Even after witnessing KGB agents beat peaceful Soviet protesters, Sen. Orrin Hatch, R-Utah, says Mikhail Gorbachev likely will survive his current political threats.

"Our hope is he will. And there are a variety of ways our country could put pressure to help Gorbachev move back to the center and be a principal pursuer of reform rather than repression," Hatch said.His comments came after he returned from a two-week trip to the Soviet Union, Latvia, Poland, Czechoslovakia and Hungary.

Hatch said Gorbachev has made too many concessions to Soviet hard-liners to stay in power. But reformers Hatch interviewed all seemed to believe Gorbachev is still their best hope for democratic reform - if he can be coaxed back more toward the middle.

One of them was former Soviet Foreign Minister Eduard Shevardnadze. He told Hatch "that the right amount of pressure brought by our country and others would be very beneficial to Gorbachev, because he needs the pressure so he can say to the hard-liners, `Look, I've got to move a little bit more toward reform.' "

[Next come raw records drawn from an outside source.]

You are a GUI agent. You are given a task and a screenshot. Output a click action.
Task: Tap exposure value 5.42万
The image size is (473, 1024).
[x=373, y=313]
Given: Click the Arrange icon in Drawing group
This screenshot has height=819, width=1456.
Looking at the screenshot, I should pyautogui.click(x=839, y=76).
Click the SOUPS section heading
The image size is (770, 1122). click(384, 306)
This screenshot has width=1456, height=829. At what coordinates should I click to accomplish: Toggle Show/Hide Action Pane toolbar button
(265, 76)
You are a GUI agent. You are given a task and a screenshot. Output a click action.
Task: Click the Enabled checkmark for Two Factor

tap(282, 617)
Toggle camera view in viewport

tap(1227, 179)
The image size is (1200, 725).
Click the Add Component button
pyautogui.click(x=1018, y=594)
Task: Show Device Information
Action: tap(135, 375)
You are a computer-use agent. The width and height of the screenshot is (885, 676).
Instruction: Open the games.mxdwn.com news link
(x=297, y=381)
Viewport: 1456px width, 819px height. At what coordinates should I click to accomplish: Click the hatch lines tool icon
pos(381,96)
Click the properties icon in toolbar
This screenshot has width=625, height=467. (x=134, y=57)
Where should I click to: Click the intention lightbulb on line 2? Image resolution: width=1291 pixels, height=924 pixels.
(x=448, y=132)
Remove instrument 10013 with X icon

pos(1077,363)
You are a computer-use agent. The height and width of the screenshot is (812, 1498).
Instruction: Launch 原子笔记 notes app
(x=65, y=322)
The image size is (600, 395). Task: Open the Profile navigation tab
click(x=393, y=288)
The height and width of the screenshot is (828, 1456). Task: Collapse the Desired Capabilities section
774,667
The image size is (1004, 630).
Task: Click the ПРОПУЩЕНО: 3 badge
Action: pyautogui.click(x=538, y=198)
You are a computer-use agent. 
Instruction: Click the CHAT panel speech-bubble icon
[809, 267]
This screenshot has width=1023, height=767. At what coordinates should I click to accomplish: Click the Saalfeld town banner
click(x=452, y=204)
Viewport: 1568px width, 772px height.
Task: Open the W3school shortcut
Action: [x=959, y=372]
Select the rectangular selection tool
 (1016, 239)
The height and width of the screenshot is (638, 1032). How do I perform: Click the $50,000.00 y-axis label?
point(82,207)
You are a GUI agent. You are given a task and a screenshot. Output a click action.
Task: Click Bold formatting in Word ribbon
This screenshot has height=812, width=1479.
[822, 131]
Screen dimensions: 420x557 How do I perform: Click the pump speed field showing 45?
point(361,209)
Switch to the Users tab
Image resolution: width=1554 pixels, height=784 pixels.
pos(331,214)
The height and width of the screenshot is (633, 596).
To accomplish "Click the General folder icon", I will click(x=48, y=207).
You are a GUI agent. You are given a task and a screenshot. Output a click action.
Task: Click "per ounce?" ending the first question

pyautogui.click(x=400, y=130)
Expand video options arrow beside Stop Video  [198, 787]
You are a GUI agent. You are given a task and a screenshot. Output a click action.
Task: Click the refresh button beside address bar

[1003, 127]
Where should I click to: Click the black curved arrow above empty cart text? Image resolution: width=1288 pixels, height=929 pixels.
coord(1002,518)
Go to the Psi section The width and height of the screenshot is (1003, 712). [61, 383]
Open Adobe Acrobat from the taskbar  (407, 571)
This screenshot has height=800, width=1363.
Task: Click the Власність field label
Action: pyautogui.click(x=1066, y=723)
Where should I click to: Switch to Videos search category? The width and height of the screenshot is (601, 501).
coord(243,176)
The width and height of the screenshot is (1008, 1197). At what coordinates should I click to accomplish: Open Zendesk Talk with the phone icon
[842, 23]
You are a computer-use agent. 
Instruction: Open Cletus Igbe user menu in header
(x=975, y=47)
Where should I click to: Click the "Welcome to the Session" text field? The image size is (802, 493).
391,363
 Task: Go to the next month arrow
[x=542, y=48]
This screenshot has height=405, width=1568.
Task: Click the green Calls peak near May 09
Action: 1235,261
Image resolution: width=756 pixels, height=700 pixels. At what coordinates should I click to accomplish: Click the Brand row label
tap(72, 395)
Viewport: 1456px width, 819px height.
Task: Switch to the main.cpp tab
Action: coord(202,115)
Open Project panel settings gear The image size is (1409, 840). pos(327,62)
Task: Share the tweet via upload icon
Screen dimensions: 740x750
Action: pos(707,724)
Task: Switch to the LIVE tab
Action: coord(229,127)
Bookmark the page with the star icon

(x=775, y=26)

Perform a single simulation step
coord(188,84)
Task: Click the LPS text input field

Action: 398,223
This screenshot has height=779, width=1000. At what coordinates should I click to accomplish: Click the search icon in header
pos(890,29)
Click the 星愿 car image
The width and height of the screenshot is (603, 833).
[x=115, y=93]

Hatch witnessed firsthand the results of some of the concessions Gorbachev has made to hard-liners that led to beatings of protesters beneath Hatch's hotel window a few blocks from Red Square.

"We were able to walk out on the ledge of the hotel and observe everything that was going on. There were no riots. People were very peacefully assembling, peacefully protesting.

"But then all the sudden, the KGB - I suppose they were KGB - started to pick up some of the leaders from the protest. They took them into police trucks and they just hammered them. They were just beating them and slamming them. It was just unbelievable," Hatch said.